DÍA A DÍA CON MARÍA

No son muchos, pero lo hay. Son hombres y mujeres, perdidos aquí y allá, que dialogan diariamente con Dios, se acercan al Evangelio como quien va a beber de una fuente, buscan el silencio y el abandono confiado en Dios. Ellos y ellas son una luz en medio del mundo.
Muchos de ellos son laicos. Son una vocecita de Dios en medio del silencio. Con imágenes vivas del Evangelio, son sal de la tierra, luz del mundo. A pesar de las dificultades, ponen en marcha pequeñas estructuras, desde donde se alza una voz contra el hambre y la injusticia, y donde siempre está la puerta abierta para la acogida. En torno a estas personas, verdadera luz abierta a todos, se nota un especial cuidado de la vida.

"Siméon, movido por el Espíritu Santo, vino al templo; y cuando los padres introdujeron al niño Jesús, para cumplir lo que la ley prescribía sobre él, le tomó en brazos y bendijo a Dios, diciendo: Ahora, Señor, según tu palabra, puedes dejar que tu siervo se vaya en paz, porque han visto mis ojos tu salvación, la que has preparado a la vista de todos los pueblos, luz para iluminar a los gentiles y gloria de tu pueblo Israel... Había también una profetisa, Ana, hija de Fanuel, de la tribu de Aser, de edad avanzada; nos se apartaba del templo, sirviendo a Dios noche y día en ayunos y oraciones. Como se presentase en aquella misma hora, alababa a Dios y hablaba del niño a todos los que esperaban la redención de Jerusalén" (Lc 2,27-32. 36-38). (Lc 2,22-23).

José y María integran a Jesús en la cultura y religión de su pueblo.

Un hombre y una mujer, Simeón y Anda, van al templo para encontrarse con Jesús, lo descubren, gozan de la luz. Entienden que la salvación es para todos, por eso alzan la voz para que todos sean iluminados por la presencia de Jesús.

Las palabras de estos dos ancianos llenan de sorpresa el corazón de María. Desde este texto nos preguntamos cómo ser testigos de la luz, como hacer frente a lo que destruye la dignidad del ser humano, cómo ser continuadores de Jesús.


Cantar, Madre, quisiera: ¡por qué te amo, María!, por qué tu dulce nombre de alegría estremece mi corazón, por qué de tu suma grandeza la idea no le inspira temores a mi mente.
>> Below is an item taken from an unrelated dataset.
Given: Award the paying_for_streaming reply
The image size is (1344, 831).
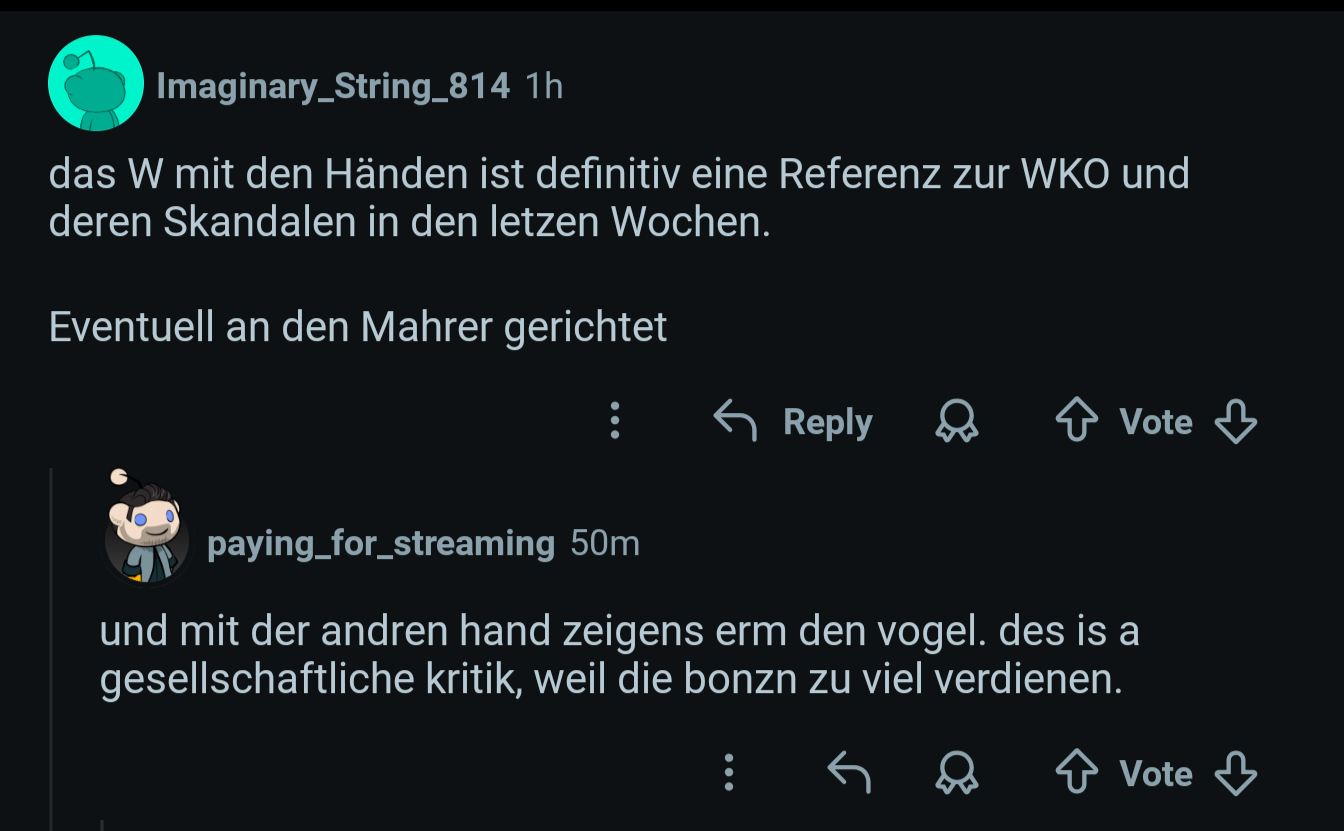Looking at the screenshot, I should click(956, 773).
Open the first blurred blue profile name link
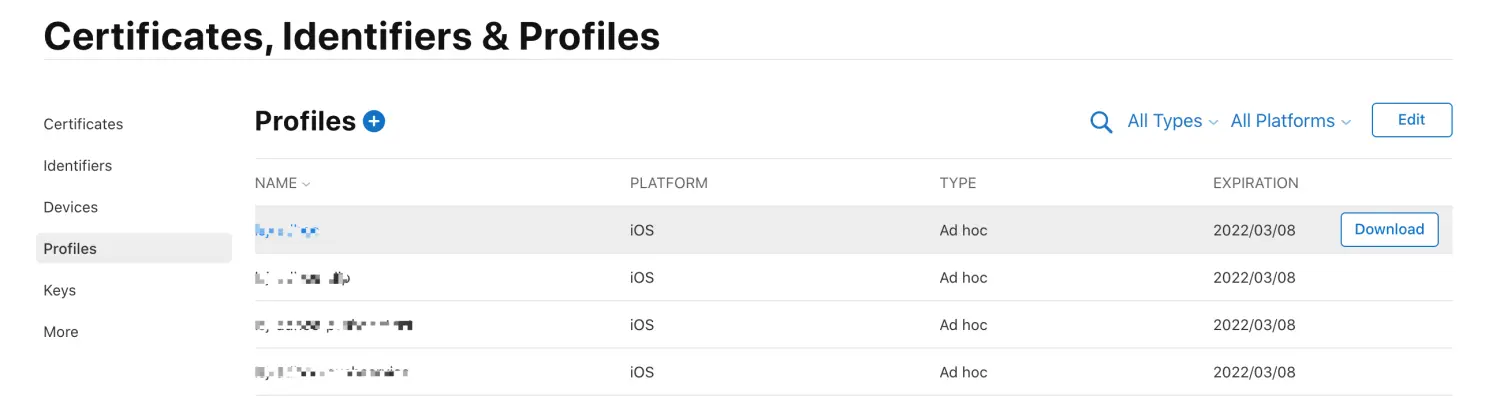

Si yo te contemplase en tu sublime gloria eclipsando el fulgor de todo el cielo junto, no podría creer que soy hija tuya; bajaría los ojos sin mirar a los tuyos. Para que un niño pueda a su madre querer, debe ella compartir su llanto y sus dolores. ¡Madre mía querida, para atraerme a ti, pasaste en esta tierra amargos sinsabores...! Contemplando tu vida según los Evangelios, ya me atrevo a mirarte y hasta a acercarme a ti; y me resulta fácil creer que soy tu hija, pues te veo mi igual en sufrir y morir" (Santa Teresita).